Herniated disc in dogs

A herniated disc in a dog can be a serious problem. However, it is usually treatable with the right approach, and in most cases, dogs with these issues can live full lives with the help of a qualified veterinary healthcare specialist.

While disc herniation is quite common in people, and dogs are often similarly affected, it’s also important to note that while herniated discs in people often cause pain, the disc issue can actually make a dog more prone to a painful condition called lumbar intervertebral disc disease (LIVD).

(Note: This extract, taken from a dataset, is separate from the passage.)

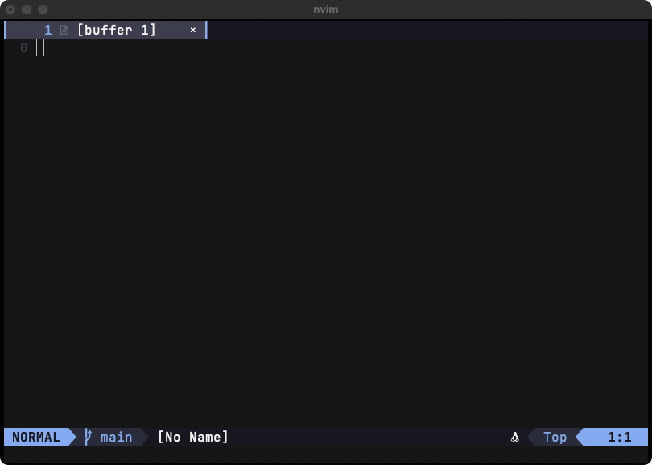Click the file icon in the buffer 1 tab
The image size is (652, 465).
coord(64,30)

Disc herniation in dogs may not be as treatable as it is in people, and while there are some cases in which a pet may experience pain with limited activity or exercise, the issue in many dogs simply goes away with time.

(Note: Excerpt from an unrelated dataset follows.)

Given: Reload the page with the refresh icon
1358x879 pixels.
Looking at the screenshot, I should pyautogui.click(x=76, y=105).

The following facts about disc herniation may help to explain more about this condition:

What is a herniated disc?

Herniation occurs when a section of the intervertebral disc, which is a thin cushion of tough fibrous cartilage that holds bones in place and protects them from being crushed or injured during movement, becomes thin, buckles or bulges out. The condition is more common in dogs than in people because the spinal bones in dogs are shorter and they are usually a little broader at their bases, and it’s the pressure that builds up from a dog’s body moving through the disc’s cushion that typically causes it to move into a herniated state.

Is disc herniation a genetic or hereditary condition?

Dogs with herniated discs are actually more susceptible to this condition than most people because of their anatomy. However, it is not known whether or not herniated discs in dogs are the result of inherited factors, such as a tendency toward arthritis or a genetic predisposition toward this condition.

Although disc herniation in dogs is more commonly found in older dogs, the condition is sometimes found in younger dogs who were diagnosed with other more obvious spinal injuries and then later were found to have herniated discs that could have caused them pain or paralysis.

What causes disc herniation in dogs?

Any number of factors can cause disc herniation in dogs, including changes in bone growth or other structural factors that could increase the pressure inside the disc, such as the formation of osteophytes (bumps of bone that form on the surface of a bone that are more common in larger breeds), or overgrowth of connective tissue (scar tissue) that would increase the thickness of the disc and also make it more likely that an injury or other structural change would cause it to bulge outward.

Can disc herniation be hereditary?

The evidence shows that inherited factors are usually not the cause of disc herniation in dogs, although dogs that are descended from breeds that are more likely to develop this condition than other dogs may be more likely to have it.

Is disc herniation dangerous?

Dogs with disc herniation do not generally have pain and can even walk around without limping. However, if you suspect that your dog has this condition, make sure that you take him or her to your veterinarian as soon as possible for a diagnostic evaluation. Disc herniation can cause neurological problems, which would cause the dog to feel pain and experience discomfort.

The signs that your dog may have disc herniation can be subtle. If your dog is experiencing joint pain, you may notice that he or she is limping or is using his or her hind legs more than the front ones when walking or running. It is also common for dogs that have disc herniation to be stiff or to experience neck pain. Dogs with disc herniation may also have problems urinating or defecating.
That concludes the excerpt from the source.